We may or may not have too much time on our hands this summer... so the prototype may or may not get built.

Thursday, April 24, 2008

The Bane Of Browsing

I love tabs. I love Firefox sessions. But sometimes it gets out of control...

Firefox: You are about to close 74 tabs. Are you sure you want to continue?

Is there a support group for this sort of thing?

Tuesday, March 20, 2007

How Not To Design Stuff: Dellusions Of Power


The University of Southern Maine employs the use of a large number of Dell Optiplex GX280 computers in labs and classrooms. They are modern computers, pretty fast, quiet, not real pretty, and the power button of these computers looks pretty much like any other typical power button on the planet: it's round, it has that funky little circle-with-a-line-symbol-of-power-thingy, and it glows green. However, one unfortunate design flaw has caused lost time and headaches.

How, you ask, can the design of a power button result in confusion and lost work? Visual feedback.

Fact: The button glows green when the computer is on.
Fact: People expect something on the computer to glow green when the computer is on.
However: In order to tell that the button is glowing, one must look almost straight at it from the front. If you are a little to the side - which is the normal arrangement for the Labs - you can't see the light.

Result: If the computer is positioned anywhere but in front of the user, the little green glow is invisible unless one leans over and peers at the button.

One would not think this to be a terrible problem, a dinky little light doesn't make that much difference. After all, you can also tell if the computer is on by looking at the monitor.

That logic is conveniently defeated by two different circumstances.

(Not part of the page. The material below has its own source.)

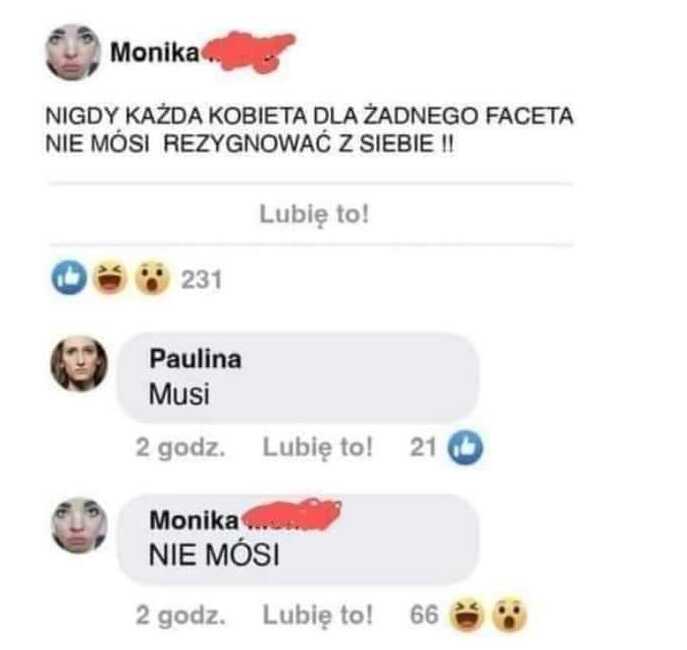Screen dimensions: 687x650
Task: Click the laughing reaction under the post
Action: 110,277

1) Some classroom computers are attached solely to a projector - if the projector isn't on (or is blanked), there is no feedback from the screen.
2) In the John Mitchell Center CAD lab, all the monitors are on a separate power circuit and can be turned off at the professor's whim.

We are back to using the power button glow as the sole indicator of computer status. This is a dangerous prospect to entertain if the glow cannot be easily seen - and did I mention that pushing the power button when the computer is on immediately shuts it down?

(Cue scary theme music.)

You push the button. Nothing seems to happen for a couple seconds. You push the power button again. The computer you just turned on shuts off again. You wait longer this time, and are confused. You push the power button again, firmly, and wait longer and something finally shows up on the screen. You can now do useful work before class starts.

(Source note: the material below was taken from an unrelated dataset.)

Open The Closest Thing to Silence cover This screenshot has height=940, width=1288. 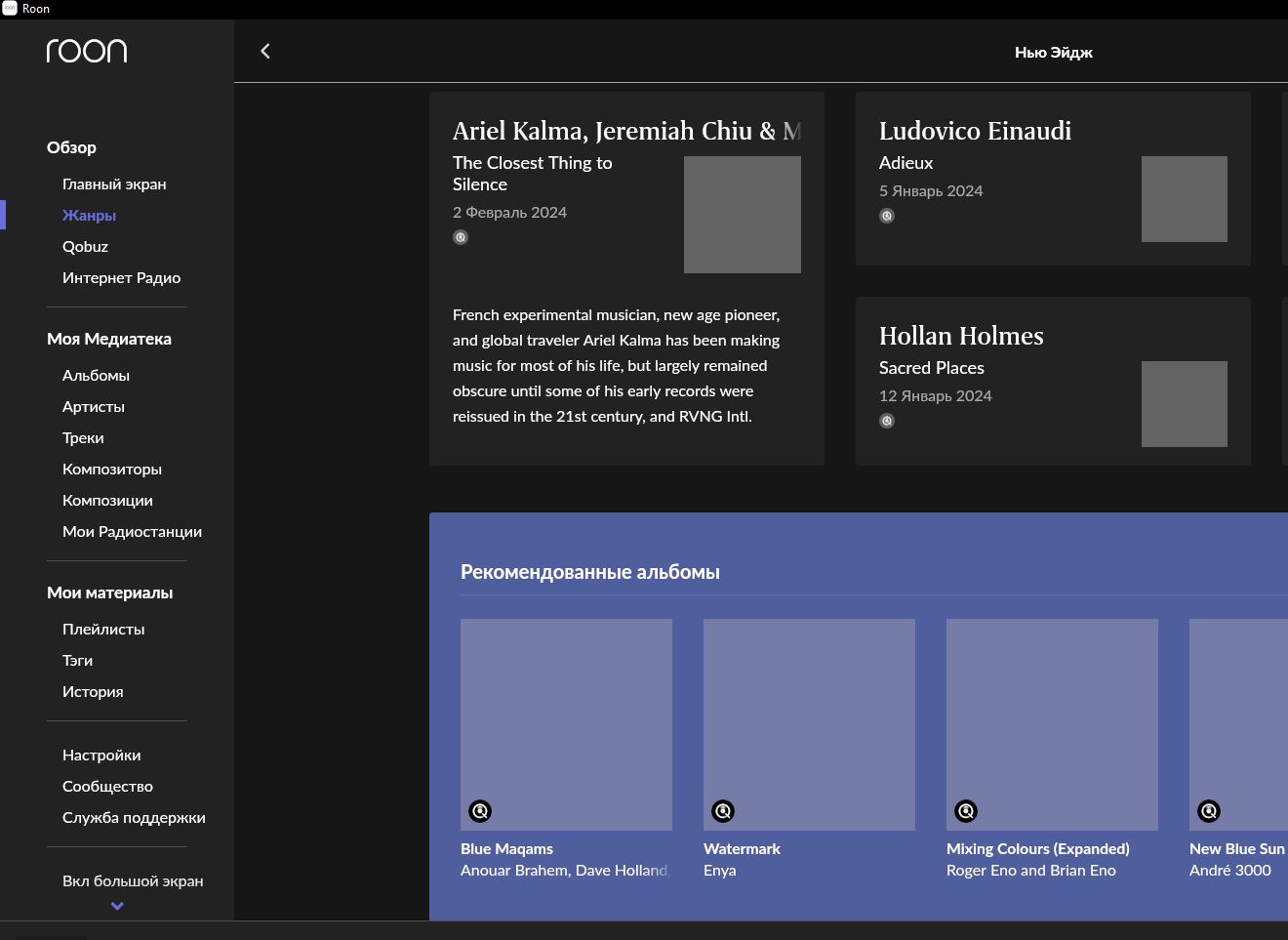(742, 215)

Then, the monitors are shut off during lecture and you forget the computer is on - and there are no visible glowy lights to tell you either way. The lecture is over and you push the power button to start the machine up. It shuts off. And, since the computers have DeepFreeze (or equivalent) installed, anything that you saved to the internal drive is wiped clean at boot.

It sounds ridiculous, but I've seen people lose valuable work because of that. Extra frustration, problems, and lost work - all because the power button doesn't provide a good (i.e., visible!) visual cue.

Thursday, November 09, 2006

The Modern Wonders of Letter-Folders

Have you ever gotten a ridiculous sense of excitement and/or satisfaction from watching some mechanical gadget work? Do you know the exquisite feeling of childish glee when exploring some technological wonder?

It's absurd, really. Why should I be so fascinated with the operation of an automatic letter folder? What is so riveting that I could sit, feeding paper into it, for hours? But there is so much satisfaction in the snatching "ka-chunk" and sudden exit of a magically folded piece of paper! The perfect creases! Ah, it is so beautiful! *sigh*

Why do I feel like a total geek right now?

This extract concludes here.